“When I first met you, I felt a kind of contradiction in you. You’re seeking something, but at the same time, you are running away for all you’re worth.”
— Haruki Murakami, Kafka On The Shore
I only recently remembered that I’m a writer. You’d think it would be unforgettable; one of those inalienable truths. Yet here I am, 28-years in, unearthing it — sleuthing off years of dirt and doubt and desecration to reclaim the title as my own. Trying it on like a new boot; flexing my toes and relishing in the gentle groan of unfinished leather.
In a way it was both starting over and returning back to the start.
My dad says I was writing before I could even read. I’d line up my dolls, fan them out into a semi-circle, open up a picture book, and write. Real-time sagas and oral histories unfolded, transforming and mesmerizing audiences of plastic. The worlds I created were indefinite and lasting and malleable, and those qualities alone gave them excellence.
The trajectory was set, but it wasn’t set-in. Being a writer asks for imagination and practice and flow, yes, but a requisite is self-belief. While my childhood was filled with “You can do anything you put your mind tos”, children watch and imitate what they see, not what they hear. Anything’s expansiveness was shrunken by real life; by 9 to 5 realities and unfinished creative projects; by stereotypes of starving artists and the practicality of having “realistic” goals. I heard “anything,” but saw “anything within reason”; saw “anything…so long as it looks good on paper.”

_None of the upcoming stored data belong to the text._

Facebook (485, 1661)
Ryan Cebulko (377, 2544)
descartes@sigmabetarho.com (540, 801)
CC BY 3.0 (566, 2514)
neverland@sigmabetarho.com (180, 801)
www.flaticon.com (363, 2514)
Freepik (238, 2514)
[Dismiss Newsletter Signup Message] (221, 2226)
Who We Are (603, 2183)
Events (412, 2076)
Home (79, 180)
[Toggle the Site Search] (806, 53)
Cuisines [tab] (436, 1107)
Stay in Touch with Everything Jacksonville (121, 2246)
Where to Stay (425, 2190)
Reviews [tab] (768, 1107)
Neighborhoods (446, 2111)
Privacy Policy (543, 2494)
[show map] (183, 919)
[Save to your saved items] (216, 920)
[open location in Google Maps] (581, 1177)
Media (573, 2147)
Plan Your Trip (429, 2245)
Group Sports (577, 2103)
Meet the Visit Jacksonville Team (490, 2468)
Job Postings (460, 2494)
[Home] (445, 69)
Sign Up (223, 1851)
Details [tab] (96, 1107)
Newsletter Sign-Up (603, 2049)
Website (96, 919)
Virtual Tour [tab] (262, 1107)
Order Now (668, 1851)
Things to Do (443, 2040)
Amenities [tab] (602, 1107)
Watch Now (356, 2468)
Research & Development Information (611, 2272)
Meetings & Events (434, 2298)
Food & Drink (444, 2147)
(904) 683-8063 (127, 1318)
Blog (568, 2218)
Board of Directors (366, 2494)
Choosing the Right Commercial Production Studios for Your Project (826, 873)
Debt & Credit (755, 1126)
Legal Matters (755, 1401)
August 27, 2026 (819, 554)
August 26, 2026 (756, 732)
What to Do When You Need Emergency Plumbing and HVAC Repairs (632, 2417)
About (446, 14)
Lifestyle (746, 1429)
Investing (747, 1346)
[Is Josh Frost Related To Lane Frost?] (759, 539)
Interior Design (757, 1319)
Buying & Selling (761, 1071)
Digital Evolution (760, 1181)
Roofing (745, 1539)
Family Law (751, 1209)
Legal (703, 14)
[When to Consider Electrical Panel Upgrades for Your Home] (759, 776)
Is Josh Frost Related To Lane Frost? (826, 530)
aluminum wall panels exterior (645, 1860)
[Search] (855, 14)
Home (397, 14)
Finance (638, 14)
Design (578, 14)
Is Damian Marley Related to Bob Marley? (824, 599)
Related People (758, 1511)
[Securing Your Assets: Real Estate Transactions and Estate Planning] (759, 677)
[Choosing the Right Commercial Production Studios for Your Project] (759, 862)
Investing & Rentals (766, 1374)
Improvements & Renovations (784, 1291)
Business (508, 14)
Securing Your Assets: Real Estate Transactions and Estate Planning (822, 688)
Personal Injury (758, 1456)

So I pushed writing down and away; considered it a hobby, but not a calling.
And I became a rug instead.
Jute, to be specific. Natural, soft, durable. Pet-friendly. Relatively easy to clean. Biodegradable. Replaceable.
I rolled out for abusive ex-boyfriends, silently writing poems about the wounds it would take me years to heal. Searching for purpose and finding failure; crumpling up pages in attic-bound notebooks. I worked in the college writing center, editing other people’s words so that I wouldn’t notice the saudade within my own. A professor asked me to submit a piece to a writer’s magazine. When I saw the submission rates — 5,000 entries and counting — I told her no; that it was just for fun. When she died suddenly a few years later, I re-read the piece the way you would a funeral elegy, and I cried because I hadn’t been able to believe in myself, not even for her sake.
There is a poem by William Butler Yeats that goes:
“Had I the heavens’ embroidered cloths
I would spread the cloths under your feet:
But I, being poor, have only my dreams;
I have spread my dreams under your feet.
Tread softly because you tread on my dreams.”
It wasn’t a pity party because the unfurling was my choice. “Don’t take off your shoes, that’s what I’m here for.” I might’ve said. “But tread softly, won’t you?”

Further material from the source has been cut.